Ken and I often talk about the sorts of careers that Reid may seek out based on her behaviour as a young girl. When she was quite small and most interested in knocking over the towers of wooden blocks that we wood build for her, we talked about her being a military engineer. There was the time I thought she might want to be Rowdy Reidie the Wrestler, a cowboy phase, and our on-going conviction that Reid would find great success as an actress or, at the very least, a teenage drama queen.
More recently I’ve been thinking that Reid might find her calling as a lactation consultant. In addition to her nearly four years of first-hand experience, Reid has been practicing helping others to nurse. At various points over the years, Reid has brought her stuffed animals and dollies with her to nurse. Reid makes sure that their heads are in an appropriate position to receive the milkies that she loves so much. She was sharing with Thomas, the Care Bear, one night last week when she experienced an “aha moment”. She stopped nursing and went to find Baby-with-a-round-mouth (not all of the stuffies and dollies are lucky enough to get a people name). The doll in question came with a soother and so has a mouth that is formed into an “o”, rather than the traditional wide-mouth of a nursing baby but it was certainly closer to the right thing than the smile sewn onto Thomas’ face.
Then again, Reid has always been interested in buses.
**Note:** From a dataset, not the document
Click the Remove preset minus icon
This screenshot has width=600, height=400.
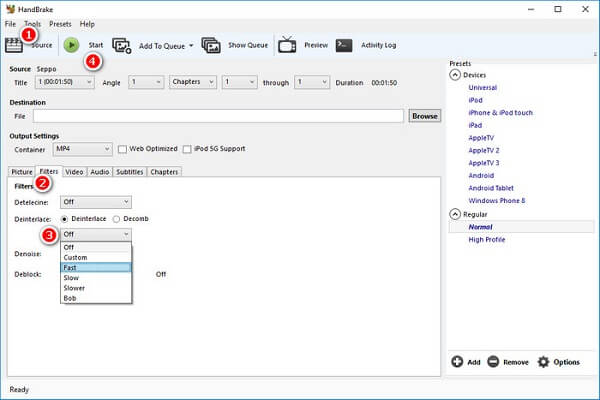pyautogui.click(x=493, y=361)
She was tiny when she first fell in love with school buses and has since generalized this love to all buses. She had been able to twist her tongue, more or less, around “articulated” to describe the extra-long city buses we see on the streets of Ottawa. On Sunday, we saw the Lady Dive Tours‘ amphibus. I explained that it was a sort of bus-boat. Reid liked the idea and wondered if it was a double-decker bus. I explained that it wasn’t and Reid told me that when she is bigger, she will have a double-decker boat-bus. She and I would drive the lower floor and Daddy would drive the top floor, she said. Upon further reflection, Reid decided that she wanted a really long bus so that the whole world could ride if they wanted. I proposed an articulated bus and Reid agreed that would be good. (I write this so that I can prove to the teenage Reid that she didn’t always think that I was clueless.)
On the way to Reid’s optometrist appointment on Wednesday, Ken had explained that she would be seeing another kind of doctor, drawing a parallel between our family doctor, dentist and the optometrist. He told her that he, himself, was a different kind of doctor – a doctor of history. Once home they told me of the discussion and she said that Ken was a big doctor of history and she wanted to be a little doctor of history. Ken and I thought that was a good thing. But then Reid suggested that I could be a middle-sized doctor of history. Ken and I both said “no” (though he was perhaps a bit more forceful than me). We explained that Daddy had worked long and hard to be a doctor of history and that I hadn’t done that work. Reid likes the exclusive club of being the little doctor of history to Ken’s big doctor of history.
In the end, though, I’m left wondering if the career Reid will have even exists yet. She speaks about being an astronaut sometimes. Maybe that will be more of a reality than most of the jobs that come to our minds at present.